Читать книгу Mientras el cielo esté vacío - Marta Cecilia Vélez Saldarriaga - Страница 9
OBERTURA
ОглавлениеLa piel de la noche se templó sobre los árboles y un toque profundo hizo temblar el silencio de las sombras. Retumbó. Tumbados todos. Un golpe seco sonó. Enmudecidos primero, luego mudos: habían sido conminados a bailar sobre la música letal del horror, eran vallenatos, era el pavor, eran ellos caídos, derrotados, inmóviles, atrapados en las redes ensangrentadas de miles ya silenciados.
Los toques repetitivos de un acordeón, vaciado él también y muerto el pálpito alegre de sus sones, son ahora la ironía de quienes han sobrevivido para narrar el horror, para que el temor y la desesperanza se propaguen con el viento, paralicen los cuerpos y derroten los ánimos de quienes pronto recibirán a aquellos visitantes. Los próximos. Retumban los corazones asustados, acelerados con la marcha imparable de la violencia certera.
El ruido denso golpea la tierra, tiemblan las ramas de los árboles, se sacuden las hojas, huyen los pájaros nocturnos, el viento arrastra ayes con un canto de río desatado, y se eleva un adiós inmisericorde, tajante. Es un compás sucesivo, obsesivo: el ritmo apagado y seco de la caída de los cuerpos en la vaciedad de la tierra.
El miedo paraliza los labios y los cierra en un adentro que repetirá cada imagen una y otra vez en las mentes atormentadas de los que permanecen. Esa noche es hoja tatuada, escritura la tierra removida, cifra la sangre derramada. Memoria y huella que guarda cada sonido, cada piel desgarrada, cada suspiro atrapado. Grafismo del horror.

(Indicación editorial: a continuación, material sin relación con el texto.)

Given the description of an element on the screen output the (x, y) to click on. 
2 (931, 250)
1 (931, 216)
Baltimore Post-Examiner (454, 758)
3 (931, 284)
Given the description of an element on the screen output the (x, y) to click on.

Cavan, quieren que todos los cuerpos desaparezcan sabedores de esa otra muerte que es la muerte desaparecida. Para que el horror se prolongue entre los que quedan. Aquellos otros, a quienes les han sido sentenciadas la búsqueda y la memoria.
Los árboles quebrados señalan los caminos: cicatrices que se han abierto por la marcha de aquel furor encarnado, del odio vivo con sus muertos entre las garras. Los asesinos entran con el ánimo enaltecido, ebrios de sangre, saben que ninguna otra acción superará aquel horror: triunfan. Lo habían aprendido de la historia, de esos horrores que un día asombraron los corazones y terminaron convirtiéndose en cotidianidad.

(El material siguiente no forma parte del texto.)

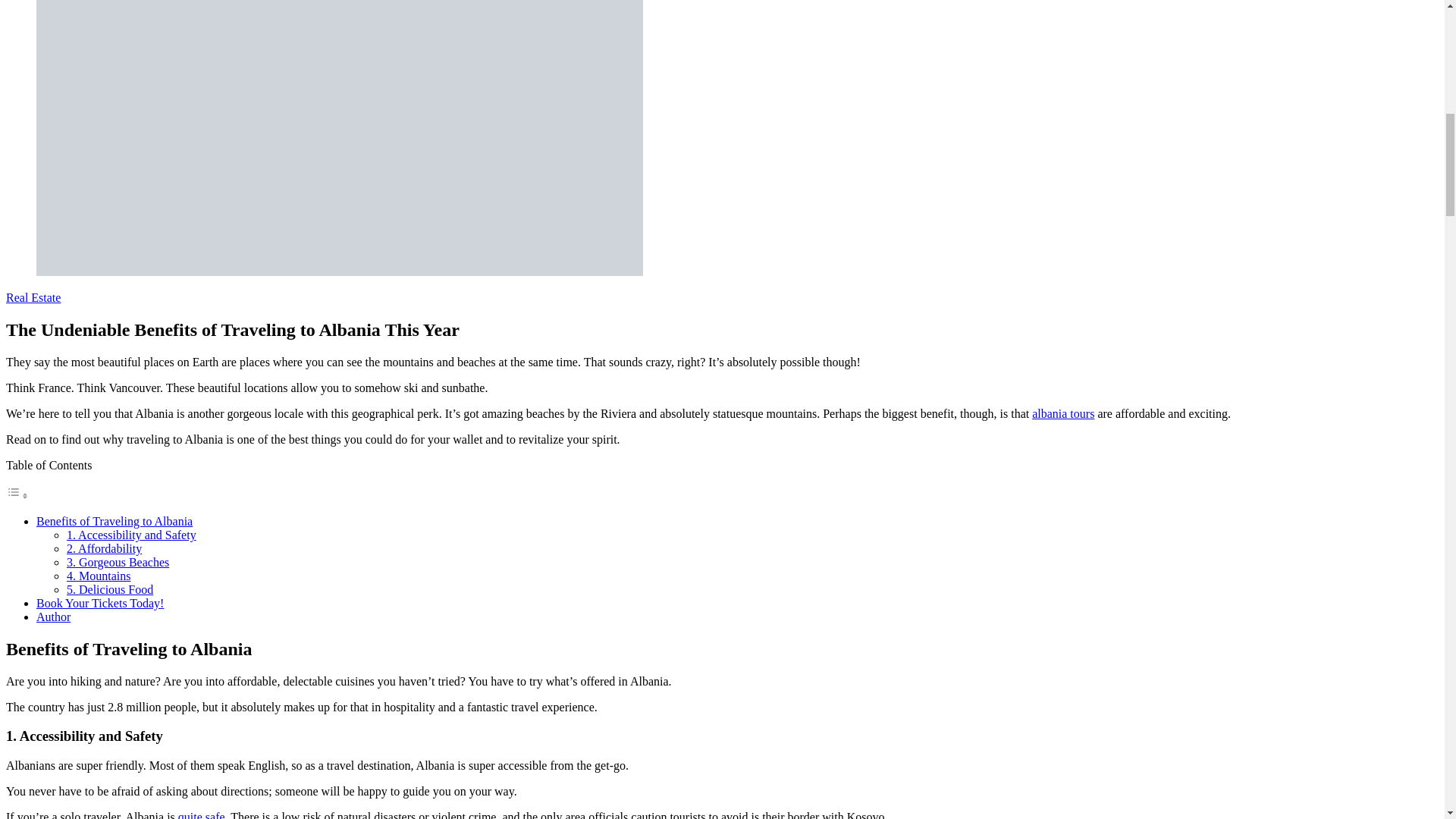
Book Your Tickets Today! (99, 603)
5. Delicious Food (109, 589)
quite safe (201, 814)
4. Mountains (98, 575)
4. Mountains (98, 575)
Book Your Tickets Today! (99, 603)
Author (52, 616)
Benefits of Traveling to Albania (114, 521)
3. Gorgeous Beaches (117, 562)
1. Accessibility and Safety (131, 534)
Real Estate (33, 297)
2. Affordability (103, 548)
3. Gorgeous Beaches (117, 562)
Author (52, 616)
5. Delicious Food (109, 589)
Given the description of an element on the screen output the (x, y) to click on. 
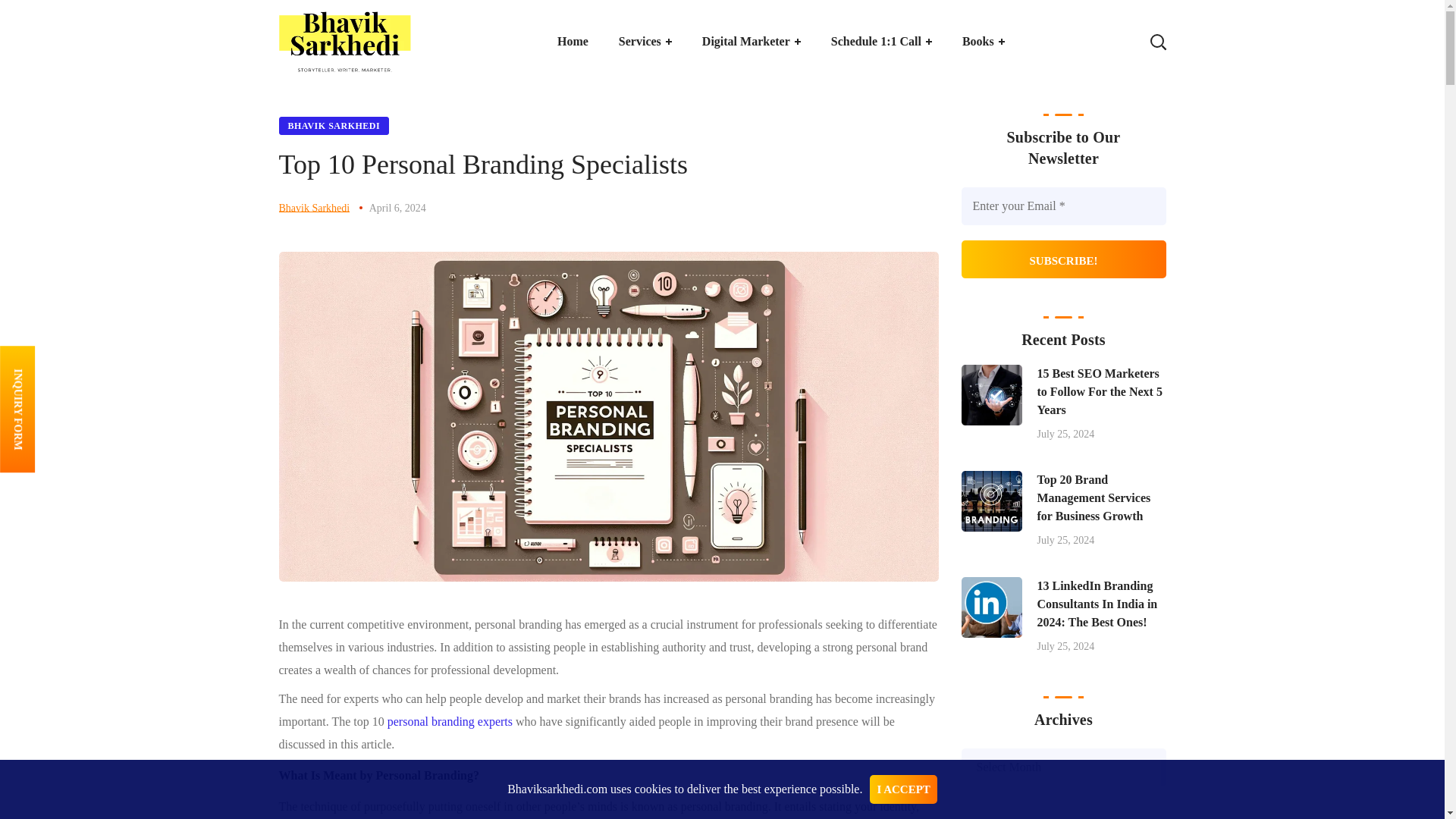
Search (1110, 113)
Digital Marketer (751, 41)
Enter your Email (1063, 206)
Schedule 1:1 Call (881, 41)
Subscribe! (1063, 259)
Services (645, 41)
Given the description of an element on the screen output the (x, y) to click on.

Los días y las noches se sucedieron marcados por una música que era danza al ritmo de las balas y del aserrar sobre los cuerpos. Atrás quedaron los pueblos sumidos en el estupor y la desgracia. Lacerada en la memoria de los sobrevivientes la música, su música, agonizaba en aquella orgía de odio y furia. Entre las sombras cabalgaban los ecos de las palas, acongojada la noche, enmudecidas ya las balas, detenido el zigzagueo sordo y empantanado –sangre el pantano– de las motosierras. Entonces la tierra fue la mordaza que cerró, acaso para siempre, la posibilidad de realizar los ritos funerarios para despedir a los muertos y erigir un lugar para su memoria, y la montaña herida albergó en su seno el mal y su imposible justificación. Moriría el pueblo.
En adelante, grupos de mujeres como aves enlutadas tras los despojos, trajinarán los caminos de la tierra en afán desenterrador: volverán una y otra vez a abrir su vientre, buscarán cada signo que señale las fosas, cada pista exigua que conduzca a los desaparecidos; muchas veces, perdiendo su horizonte, seguirán tras otras huellas y otros paisajes a otras que tienen sus mismos dolores, que están en su misma desolación, pues todas, indistintamente, son las habitantes del duelo, del terror permanente y del abandono. Detrás de los asesinos van las masas de mujeres que buscan a sus muertos. Un fuerte lazo los une: el miedo, que mientras se inocula en ellas, los fortalece a ellos, ambos, odiosamente unidos, desesperadamente atados.